Problem →
Copy all entries exactly.

Dataset records →
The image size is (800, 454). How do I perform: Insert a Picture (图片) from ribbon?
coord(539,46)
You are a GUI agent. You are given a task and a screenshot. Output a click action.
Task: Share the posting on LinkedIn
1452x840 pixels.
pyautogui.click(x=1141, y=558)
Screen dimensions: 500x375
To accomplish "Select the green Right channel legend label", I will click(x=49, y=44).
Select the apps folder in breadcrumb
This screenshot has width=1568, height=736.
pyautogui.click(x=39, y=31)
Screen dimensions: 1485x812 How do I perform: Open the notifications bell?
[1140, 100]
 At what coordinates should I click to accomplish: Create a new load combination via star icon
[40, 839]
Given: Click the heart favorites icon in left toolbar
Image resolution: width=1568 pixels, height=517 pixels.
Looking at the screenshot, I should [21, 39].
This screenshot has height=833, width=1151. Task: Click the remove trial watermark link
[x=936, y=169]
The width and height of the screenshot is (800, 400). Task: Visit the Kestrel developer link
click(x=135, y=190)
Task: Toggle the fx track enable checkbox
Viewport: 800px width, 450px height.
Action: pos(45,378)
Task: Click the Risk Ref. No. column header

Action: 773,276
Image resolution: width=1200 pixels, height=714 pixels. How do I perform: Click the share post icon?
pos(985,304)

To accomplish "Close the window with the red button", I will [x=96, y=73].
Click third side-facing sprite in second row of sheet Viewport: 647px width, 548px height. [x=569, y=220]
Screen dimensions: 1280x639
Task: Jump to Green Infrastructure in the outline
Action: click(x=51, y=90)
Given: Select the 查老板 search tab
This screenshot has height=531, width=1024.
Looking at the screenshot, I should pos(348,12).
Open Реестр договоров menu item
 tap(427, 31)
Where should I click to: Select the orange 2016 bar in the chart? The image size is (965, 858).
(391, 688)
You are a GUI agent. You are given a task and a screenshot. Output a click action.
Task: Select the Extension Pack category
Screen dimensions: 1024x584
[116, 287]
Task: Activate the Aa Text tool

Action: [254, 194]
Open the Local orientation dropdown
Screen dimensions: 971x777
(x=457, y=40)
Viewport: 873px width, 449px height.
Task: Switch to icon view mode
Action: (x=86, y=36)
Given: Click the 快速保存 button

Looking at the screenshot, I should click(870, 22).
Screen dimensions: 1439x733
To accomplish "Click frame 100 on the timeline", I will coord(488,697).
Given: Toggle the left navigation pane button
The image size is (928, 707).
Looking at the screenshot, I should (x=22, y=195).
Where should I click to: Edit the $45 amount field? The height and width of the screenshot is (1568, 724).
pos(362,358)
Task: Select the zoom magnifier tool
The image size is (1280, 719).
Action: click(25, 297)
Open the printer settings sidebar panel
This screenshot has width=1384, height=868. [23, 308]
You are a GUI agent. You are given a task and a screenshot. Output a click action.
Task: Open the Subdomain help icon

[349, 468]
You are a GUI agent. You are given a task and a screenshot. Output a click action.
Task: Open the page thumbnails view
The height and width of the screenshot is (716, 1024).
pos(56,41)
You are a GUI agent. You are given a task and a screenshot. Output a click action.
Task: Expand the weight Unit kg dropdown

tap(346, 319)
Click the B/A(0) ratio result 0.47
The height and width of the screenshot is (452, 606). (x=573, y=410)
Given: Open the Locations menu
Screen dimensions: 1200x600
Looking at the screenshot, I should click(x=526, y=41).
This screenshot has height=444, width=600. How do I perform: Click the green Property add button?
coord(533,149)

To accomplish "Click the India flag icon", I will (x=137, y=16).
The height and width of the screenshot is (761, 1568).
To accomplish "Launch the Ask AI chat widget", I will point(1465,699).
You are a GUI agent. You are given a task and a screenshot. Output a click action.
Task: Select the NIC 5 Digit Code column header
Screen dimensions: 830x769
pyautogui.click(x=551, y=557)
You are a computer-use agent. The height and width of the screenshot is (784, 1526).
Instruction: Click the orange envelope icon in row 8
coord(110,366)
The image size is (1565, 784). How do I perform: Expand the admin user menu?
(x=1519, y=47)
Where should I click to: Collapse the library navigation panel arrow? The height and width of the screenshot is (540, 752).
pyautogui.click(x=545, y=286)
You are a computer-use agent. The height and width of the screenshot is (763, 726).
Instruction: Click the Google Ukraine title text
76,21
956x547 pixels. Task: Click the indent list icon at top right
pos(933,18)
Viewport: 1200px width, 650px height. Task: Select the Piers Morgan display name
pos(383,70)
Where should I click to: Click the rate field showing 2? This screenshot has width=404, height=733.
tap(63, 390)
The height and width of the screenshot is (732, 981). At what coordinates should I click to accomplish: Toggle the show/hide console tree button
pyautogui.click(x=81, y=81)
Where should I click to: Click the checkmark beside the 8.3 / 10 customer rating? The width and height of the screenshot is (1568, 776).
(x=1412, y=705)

Result below →
The image size is (800, 454). How do I perform: Insert a Picture (图片) from ribbon?
coord(539,46)
You are a GUI agent. You are given a task and a screenshot. Output a click action.
Task: Share the posting on LinkedIn
1452x840 pixels.
pyautogui.click(x=1141, y=558)
Screen dimensions: 500x375
To accomplish "Select the green Right channel legend label", I will click(x=49, y=44).
Select the apps folder in breadcrumb
This screenshot has width=1568, height=736.
pyautogui.click(x=39, y=31)
Screen dimensions: 1485x812 How do I perform: Open the notifications bell?
[1140, 100]
 At what coordinates should I click to accomplish: Create a new load combination via star icon
[40, 839]
Given: Click the heart favorites icon in left toolbar
Image resolution: width=1568 pixels, height=517 pixels.
Looking at the screenshot, I should [21, 39].
This screenshot has height=833, width=1151. Task: Click the remove trial watermark link
[x=936, y=169]
The width and height of the screenshot is (800, 400). Task: Visit the Kestrel developer link
click(x=135, y=190)
Task: Toggle the fx track enable checkbox
Viewport: 800px width, 450px height.
Action: pos(45,378)
Task: Click the Risk Ref. No. column header

Action: 773,276
Image resolution: width=1200 pixels, height=714 pixels. How do I perform: Click the share post icon?
pos(985,304)

To accomplish "Close the window with the red button", I will [x=96, y=73].
Click third side-facing sprite in second row of sheet Viewport: 647px width, 548px height. [x=569, y=220]
Screen dimensions: 1280x639
Task: Jump to Green Infrastructure in the outline
Action: click(x=51, y=90)
Given: Select the 查老板 search tab
This screenshot has height=531, width=1024.
Looking at the screenshot, I should pos(348,12).
Open Реестр договоров menu item
 tap(427, 31)
Where should I click to: Select the orange 2016 bar in the chart? The image size is (965, 858).
(391, 688)
You are a GUI agent. You are given a task and a screenshot. Output a click action.
Task: Select the Extension Pack category
Screen dimensions: 1024x584
[116, 287]
Task: Activate the Aa Text tool

Action: [254, 194]
Open the Local orientation dropdown
Screen dimensions: 971x777
(x=457, y=40)
Viewport: 873px width, 449px height.
Task: Switch to icon view mode
Action: (x=86, y=36)
Given: Click the 快速保存 button

Looking at the screenshot, I should click(870, 22).
Screen dimensions: 1439x733
To accomplish "Click frame 100 on the timeline", I will coord(488,697).
Given: Toggle the left navigation pane button
The image size is (928, 707).
Looking at the screenshot, I should (x=22, y=195).
Where should I click to: Edit the $45 amount field? The height and width of the screenshot is (1568, 724).
pos(362,358)
Task: Select the zoom magnifier tool
The image size is (1280, 719).
Action: click(25, 297)
Open the printer settings sidebar panel
This screenshot has width=1384, height=868. [23, 308]
You are a GUI agent. You are given a task and a screenshot. Output a click action.
Task: Open the Subdomain help icon

[349, 468]
You are a GUI agent. You are given a task and a screenshot. Output a click action.
Task: Open the page thumbnails view
The height and width of the screenshot is (716, 1024).
pos(56,41)
You are a GUI agent. You are given a task and a screenshot. Output a click action.
Task: Expand the weight Unit kg dropdown

tap(346, 319)
Click the B/A(0) ratio result 0.47
The height and width of the screenshot is (452, 606). (x=573, y=410)
Given: Open the Locations menu
Screen dimensions: 1200x600
Looking at the screenshot, I should click(x=526, y=41).
This screenshot has height=444, width=600. How do I perform: Click the green Property add button?
coord(533,149)

To accomplish "Click the India flag icon", I will (x=137, y=16).
The height and width of the screenshot is (761, 1568).
To accomplish "Launch the Ask AI chat widget", I will point(1465,699).
You are a GUI agent. You are given a task and a screenshot. Output a click action.
Task: Select the NIC 5 Digit Code column header
Screen dimensions: 830x769
pyautogui.click(x=551, y=557)
You are a computer-use agent. The height and width of the screenshot is (784, 1526).
Instruction: Click the orange envelope icon in row 8
coord(110,366)
The image size is (1565, 784). How do I perform: Expand the admin user menu?
(x=1519, y=47)
Where should I click to: Collapse the library navigation panel arrow? The height and width of the screenshot is (540, 752).
pyautogui.click(x=545, y=286)
You are a computer-use agent. The height and width of the screenshot is (763, 726).
Instruction: Click the Google Ukraine title text
76,21
956x547 pixels. Task: Click the indent list icon at top right
pos(933,18)
Viewport: 1200px width, 650px height. Task: Select the Piers Morgan display name
pos(383,70)
Where should I click to: Click the rate field showing 2? This screenshot has width=404, height=733.
tap(63, 390)
The height and width of the screenshot is (732, 981). At what coordinates should I click to accomplish: Toggle the show/hide console tree button
pyautogui.click(x=81, y=81)
Where should I click to: Click the checkmark beside the 8.3 / 10 customer rating? The width and height of the screenshot is (1568, 776).
(x=1412, y=705)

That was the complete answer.